For Claude, it is the serene moment that is all-important in his
paintings. The split second, for example, at which in Ascanius
shooting of the Stag of Silvia (in the painting of the same name
at the Prado) there is a frozen moment of calm, silent frame, plus
the absence of lust, rape, storm or terror that was the reality
of Europe at the time. In Coast Scene with Europa and the
Bull, from the Kimball Art Museum, Fort Worth, the figures
pause in pleasant frolic. Europa became a famous and sought after
theme in Claudes work, for its mood of reassuring pacifism
in the mythical version. This work was first etched by Claude in
l634; here we also see the last thematic version executed in l647,
as the Thirty Years War was drawing to a conclusion.

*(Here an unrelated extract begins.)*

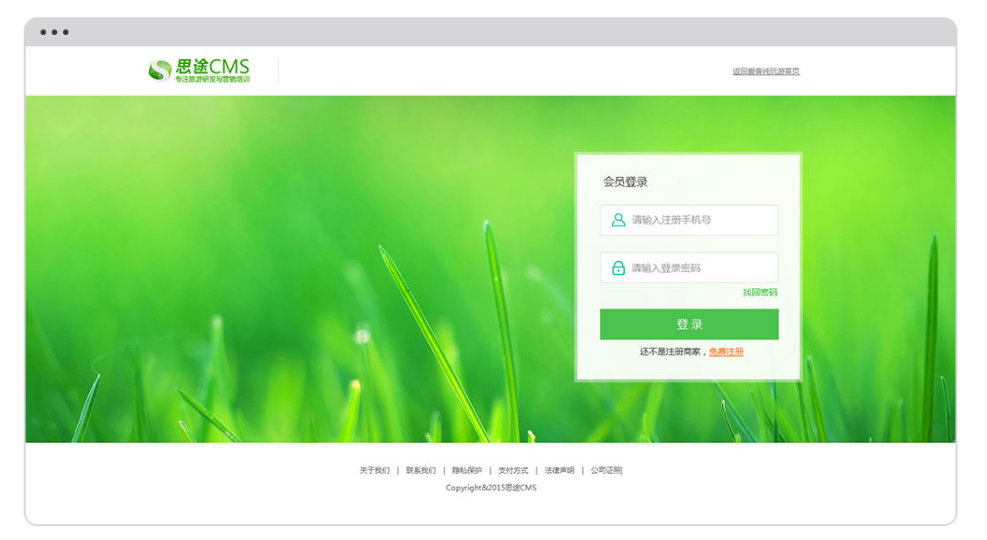
Task: Focus the 请输入登录密码 password field
Action: pyautogui.click(x=700, y=268)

Claude is most about sun and light. In The Embarkation of
St Paul at Ostia, Prado, he encapsulates the timeless moment
of boarding ship at sunrise; jetty flooded in golden light. In the
matching work Tobias and Angel, also from the Prado,
he defines the melancholic hush of sundown. Claude utilised classical
mythology to people these landscapes, and the figures always remain
as accessories rather than simply providing a backdrop
and it is the landscape that is the main subject chosen to negotiate
terms between beauty and the sublime. At Epinal, amidst the Vosges
mountains, Claude first sensed such qualities in the natural world,
and grasped these essential phenomena. This location is the ideal
place to visit, to recapture and compare key works by Claude within
such an environment, and also to sample the cuisine of the region.